▶ _What to produce_: Return the data below exactly, but only from the line containing "The height and width of the screenshot is (471, 603)." through the line containing "Task: Open the ΑΟΧ ΚΙΣΣΑΜΙΚΟΣ team link", with both of those lines included.

▶ _Records for processing_:

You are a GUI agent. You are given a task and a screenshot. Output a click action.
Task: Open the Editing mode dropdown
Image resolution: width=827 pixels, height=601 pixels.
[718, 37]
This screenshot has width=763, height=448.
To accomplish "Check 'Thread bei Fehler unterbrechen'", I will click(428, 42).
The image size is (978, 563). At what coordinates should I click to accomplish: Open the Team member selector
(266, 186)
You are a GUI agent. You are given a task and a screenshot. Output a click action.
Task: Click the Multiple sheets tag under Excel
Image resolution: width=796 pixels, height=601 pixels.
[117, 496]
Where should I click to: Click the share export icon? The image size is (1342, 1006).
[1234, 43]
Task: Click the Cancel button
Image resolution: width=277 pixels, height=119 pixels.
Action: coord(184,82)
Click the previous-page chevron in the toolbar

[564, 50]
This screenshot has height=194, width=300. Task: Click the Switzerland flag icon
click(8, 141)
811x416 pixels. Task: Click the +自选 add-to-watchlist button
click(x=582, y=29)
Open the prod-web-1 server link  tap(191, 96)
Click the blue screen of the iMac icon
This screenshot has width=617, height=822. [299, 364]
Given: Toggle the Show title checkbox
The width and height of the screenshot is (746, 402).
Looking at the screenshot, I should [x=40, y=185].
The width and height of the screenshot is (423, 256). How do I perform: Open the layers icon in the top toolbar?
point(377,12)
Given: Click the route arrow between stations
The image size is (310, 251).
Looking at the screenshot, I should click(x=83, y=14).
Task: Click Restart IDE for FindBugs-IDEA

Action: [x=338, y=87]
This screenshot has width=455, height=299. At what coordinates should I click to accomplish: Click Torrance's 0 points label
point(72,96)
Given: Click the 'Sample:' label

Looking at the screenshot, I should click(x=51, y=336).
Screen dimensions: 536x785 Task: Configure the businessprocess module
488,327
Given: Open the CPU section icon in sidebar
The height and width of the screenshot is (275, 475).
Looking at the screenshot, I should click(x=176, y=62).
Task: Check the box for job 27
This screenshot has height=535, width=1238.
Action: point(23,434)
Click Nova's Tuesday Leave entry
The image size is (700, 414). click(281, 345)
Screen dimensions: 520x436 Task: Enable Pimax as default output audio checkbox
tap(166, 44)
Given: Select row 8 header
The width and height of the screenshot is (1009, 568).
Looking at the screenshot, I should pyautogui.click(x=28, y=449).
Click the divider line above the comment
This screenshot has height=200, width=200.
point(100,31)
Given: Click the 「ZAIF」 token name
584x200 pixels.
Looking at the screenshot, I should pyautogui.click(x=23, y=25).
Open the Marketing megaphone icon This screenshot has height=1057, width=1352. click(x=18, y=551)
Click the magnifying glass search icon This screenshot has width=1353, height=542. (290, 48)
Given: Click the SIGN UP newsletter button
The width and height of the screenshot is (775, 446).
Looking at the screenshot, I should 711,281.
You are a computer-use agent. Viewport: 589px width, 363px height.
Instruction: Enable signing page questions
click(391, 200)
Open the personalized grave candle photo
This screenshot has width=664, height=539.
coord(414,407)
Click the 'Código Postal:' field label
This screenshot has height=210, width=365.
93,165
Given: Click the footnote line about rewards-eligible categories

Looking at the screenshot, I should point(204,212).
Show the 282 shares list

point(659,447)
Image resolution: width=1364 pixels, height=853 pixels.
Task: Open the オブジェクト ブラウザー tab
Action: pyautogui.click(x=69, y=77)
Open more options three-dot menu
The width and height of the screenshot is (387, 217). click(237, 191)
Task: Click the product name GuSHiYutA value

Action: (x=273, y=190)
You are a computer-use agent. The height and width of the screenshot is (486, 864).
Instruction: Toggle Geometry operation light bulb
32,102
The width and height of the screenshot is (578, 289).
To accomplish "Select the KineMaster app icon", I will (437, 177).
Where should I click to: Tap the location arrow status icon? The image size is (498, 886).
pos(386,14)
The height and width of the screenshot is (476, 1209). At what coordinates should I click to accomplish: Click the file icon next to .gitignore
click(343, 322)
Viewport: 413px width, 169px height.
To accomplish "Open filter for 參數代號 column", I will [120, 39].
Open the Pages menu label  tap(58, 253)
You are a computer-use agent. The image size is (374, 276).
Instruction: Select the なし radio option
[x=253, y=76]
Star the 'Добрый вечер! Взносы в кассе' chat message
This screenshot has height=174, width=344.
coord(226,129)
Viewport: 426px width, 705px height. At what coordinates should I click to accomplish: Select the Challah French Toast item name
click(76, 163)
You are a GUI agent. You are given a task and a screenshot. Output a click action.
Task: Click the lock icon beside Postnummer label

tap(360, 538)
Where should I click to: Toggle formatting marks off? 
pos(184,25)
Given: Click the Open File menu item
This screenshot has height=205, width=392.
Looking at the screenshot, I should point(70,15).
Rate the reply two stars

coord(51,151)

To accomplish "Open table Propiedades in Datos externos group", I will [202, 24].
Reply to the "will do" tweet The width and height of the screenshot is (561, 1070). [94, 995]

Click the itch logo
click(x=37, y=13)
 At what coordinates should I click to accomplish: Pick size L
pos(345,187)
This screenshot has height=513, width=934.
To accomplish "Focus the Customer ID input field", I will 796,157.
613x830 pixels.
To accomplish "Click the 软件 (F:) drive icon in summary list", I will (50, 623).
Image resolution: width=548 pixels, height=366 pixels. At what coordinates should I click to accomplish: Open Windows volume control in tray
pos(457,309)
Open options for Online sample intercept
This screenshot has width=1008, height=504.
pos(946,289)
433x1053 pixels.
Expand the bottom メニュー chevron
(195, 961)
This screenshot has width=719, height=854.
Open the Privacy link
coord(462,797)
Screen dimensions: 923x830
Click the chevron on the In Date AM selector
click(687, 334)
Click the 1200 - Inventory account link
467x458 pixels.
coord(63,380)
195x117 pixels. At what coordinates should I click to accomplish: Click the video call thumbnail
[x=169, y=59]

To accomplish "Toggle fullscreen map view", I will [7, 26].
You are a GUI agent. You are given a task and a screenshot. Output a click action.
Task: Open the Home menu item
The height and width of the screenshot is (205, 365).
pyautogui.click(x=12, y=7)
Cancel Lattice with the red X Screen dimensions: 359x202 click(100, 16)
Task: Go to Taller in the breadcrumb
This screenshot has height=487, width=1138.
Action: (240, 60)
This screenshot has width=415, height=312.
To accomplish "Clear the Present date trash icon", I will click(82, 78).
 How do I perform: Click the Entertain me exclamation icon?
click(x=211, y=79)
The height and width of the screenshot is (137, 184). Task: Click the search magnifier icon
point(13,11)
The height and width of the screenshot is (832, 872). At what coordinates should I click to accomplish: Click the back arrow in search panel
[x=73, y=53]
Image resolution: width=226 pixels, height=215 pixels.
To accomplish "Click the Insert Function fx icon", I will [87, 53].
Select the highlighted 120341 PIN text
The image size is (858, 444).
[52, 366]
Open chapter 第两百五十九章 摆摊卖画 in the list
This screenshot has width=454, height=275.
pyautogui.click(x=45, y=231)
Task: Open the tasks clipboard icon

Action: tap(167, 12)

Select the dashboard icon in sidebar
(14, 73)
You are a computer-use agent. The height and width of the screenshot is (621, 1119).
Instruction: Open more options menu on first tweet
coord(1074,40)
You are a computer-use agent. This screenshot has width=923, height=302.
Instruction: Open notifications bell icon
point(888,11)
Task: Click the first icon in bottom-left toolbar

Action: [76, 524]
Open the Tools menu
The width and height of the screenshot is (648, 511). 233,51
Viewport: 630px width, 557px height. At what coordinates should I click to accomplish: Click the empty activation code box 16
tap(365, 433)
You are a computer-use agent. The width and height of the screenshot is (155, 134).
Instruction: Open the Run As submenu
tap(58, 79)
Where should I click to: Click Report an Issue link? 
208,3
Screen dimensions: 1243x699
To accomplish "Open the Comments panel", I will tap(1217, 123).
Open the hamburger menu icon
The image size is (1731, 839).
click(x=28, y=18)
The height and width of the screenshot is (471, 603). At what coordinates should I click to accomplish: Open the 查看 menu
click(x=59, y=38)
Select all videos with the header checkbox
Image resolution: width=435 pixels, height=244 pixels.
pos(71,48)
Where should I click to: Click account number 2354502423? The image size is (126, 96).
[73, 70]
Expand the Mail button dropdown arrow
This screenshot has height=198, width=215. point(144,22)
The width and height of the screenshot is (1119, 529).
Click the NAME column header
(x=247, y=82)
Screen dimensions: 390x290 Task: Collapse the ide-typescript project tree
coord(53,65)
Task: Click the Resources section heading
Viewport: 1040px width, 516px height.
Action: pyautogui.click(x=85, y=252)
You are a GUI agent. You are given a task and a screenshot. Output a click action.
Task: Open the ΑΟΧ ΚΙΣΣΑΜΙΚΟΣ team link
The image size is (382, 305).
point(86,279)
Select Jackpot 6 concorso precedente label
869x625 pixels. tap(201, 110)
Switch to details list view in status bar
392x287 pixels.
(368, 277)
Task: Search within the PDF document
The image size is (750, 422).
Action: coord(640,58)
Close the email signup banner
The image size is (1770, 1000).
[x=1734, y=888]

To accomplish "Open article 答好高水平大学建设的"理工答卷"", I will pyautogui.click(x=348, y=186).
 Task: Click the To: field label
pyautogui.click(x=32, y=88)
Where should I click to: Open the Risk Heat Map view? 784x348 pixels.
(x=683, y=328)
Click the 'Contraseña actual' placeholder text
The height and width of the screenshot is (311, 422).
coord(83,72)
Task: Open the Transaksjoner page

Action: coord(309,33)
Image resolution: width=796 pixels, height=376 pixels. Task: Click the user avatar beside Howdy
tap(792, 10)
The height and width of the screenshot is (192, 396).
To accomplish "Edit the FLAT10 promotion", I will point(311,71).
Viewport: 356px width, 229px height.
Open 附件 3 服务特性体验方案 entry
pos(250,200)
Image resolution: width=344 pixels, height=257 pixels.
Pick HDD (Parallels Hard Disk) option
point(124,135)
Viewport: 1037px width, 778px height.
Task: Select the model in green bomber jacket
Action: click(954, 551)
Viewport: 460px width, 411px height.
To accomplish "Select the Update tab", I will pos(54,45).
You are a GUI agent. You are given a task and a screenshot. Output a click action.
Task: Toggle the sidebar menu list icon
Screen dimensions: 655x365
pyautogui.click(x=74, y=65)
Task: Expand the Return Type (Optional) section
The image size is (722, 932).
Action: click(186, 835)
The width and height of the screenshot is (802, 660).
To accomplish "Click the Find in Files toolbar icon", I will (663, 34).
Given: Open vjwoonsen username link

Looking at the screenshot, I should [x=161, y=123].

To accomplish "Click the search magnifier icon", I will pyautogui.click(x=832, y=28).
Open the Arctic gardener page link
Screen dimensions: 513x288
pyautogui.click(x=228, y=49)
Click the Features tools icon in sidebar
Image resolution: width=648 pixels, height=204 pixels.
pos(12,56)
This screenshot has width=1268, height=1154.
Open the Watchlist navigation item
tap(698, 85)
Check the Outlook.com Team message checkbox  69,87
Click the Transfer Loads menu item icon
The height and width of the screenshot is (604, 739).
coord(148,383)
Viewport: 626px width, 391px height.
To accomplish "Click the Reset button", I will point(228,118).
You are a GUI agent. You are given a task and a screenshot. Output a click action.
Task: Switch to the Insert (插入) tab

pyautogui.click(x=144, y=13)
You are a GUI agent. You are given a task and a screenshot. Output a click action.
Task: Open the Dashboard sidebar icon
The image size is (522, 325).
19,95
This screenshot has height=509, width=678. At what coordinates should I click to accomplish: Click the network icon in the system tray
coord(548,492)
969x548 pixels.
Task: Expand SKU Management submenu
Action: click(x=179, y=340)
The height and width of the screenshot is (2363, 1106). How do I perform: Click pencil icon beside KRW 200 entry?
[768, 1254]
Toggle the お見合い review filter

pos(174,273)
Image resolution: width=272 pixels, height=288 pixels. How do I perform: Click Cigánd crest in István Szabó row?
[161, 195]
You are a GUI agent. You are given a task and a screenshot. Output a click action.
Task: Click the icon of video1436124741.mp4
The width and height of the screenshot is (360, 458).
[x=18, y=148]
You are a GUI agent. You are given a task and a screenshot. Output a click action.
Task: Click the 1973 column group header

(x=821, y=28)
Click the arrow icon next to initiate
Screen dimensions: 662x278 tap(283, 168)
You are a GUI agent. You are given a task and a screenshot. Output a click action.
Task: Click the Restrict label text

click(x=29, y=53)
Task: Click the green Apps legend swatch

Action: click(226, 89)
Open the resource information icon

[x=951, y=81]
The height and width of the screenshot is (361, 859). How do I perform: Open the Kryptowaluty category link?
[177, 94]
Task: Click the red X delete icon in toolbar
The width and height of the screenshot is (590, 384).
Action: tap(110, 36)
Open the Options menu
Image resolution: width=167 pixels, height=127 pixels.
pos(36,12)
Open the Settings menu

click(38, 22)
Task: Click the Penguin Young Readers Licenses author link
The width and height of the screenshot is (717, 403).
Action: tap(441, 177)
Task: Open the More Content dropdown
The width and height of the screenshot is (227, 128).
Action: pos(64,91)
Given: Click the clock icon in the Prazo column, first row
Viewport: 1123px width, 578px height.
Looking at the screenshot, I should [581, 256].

▶ _Exercise output_:
The height and width of the screenshot is (471, 603). At what coordinates should I click to accomplish: Open the 查看 menu
click(x=59, y=38)
Select all videos with the header checkbox
Image resolution: width=435 pixels, height=244 pixels.
pos(71,48)
Where should I click to: Click account number 2354502423? The image size is (126, 96).
[73, 70]
Expand the Mail button dropdown arrow
This screenshot has height=198, width=215. point(144,22)
The width and height of the screenshot is (1119, 529).
Click the NAME column header
(x=247, y=82)
Screen dimensions: 390x290 Task: Collapse the ide-typescript project tree
coord(53,65)
Task: Click the Resources section heading
Viewport: 1040px width, 516px height.
Action: pyautogui.click(x=85, y=252)
You are a GUI agent. You are given a task and a screenshot. Output a click action.
Task: Open the ΑΟΧ ΚΙΣΣΑΜΙΚΟΣ team link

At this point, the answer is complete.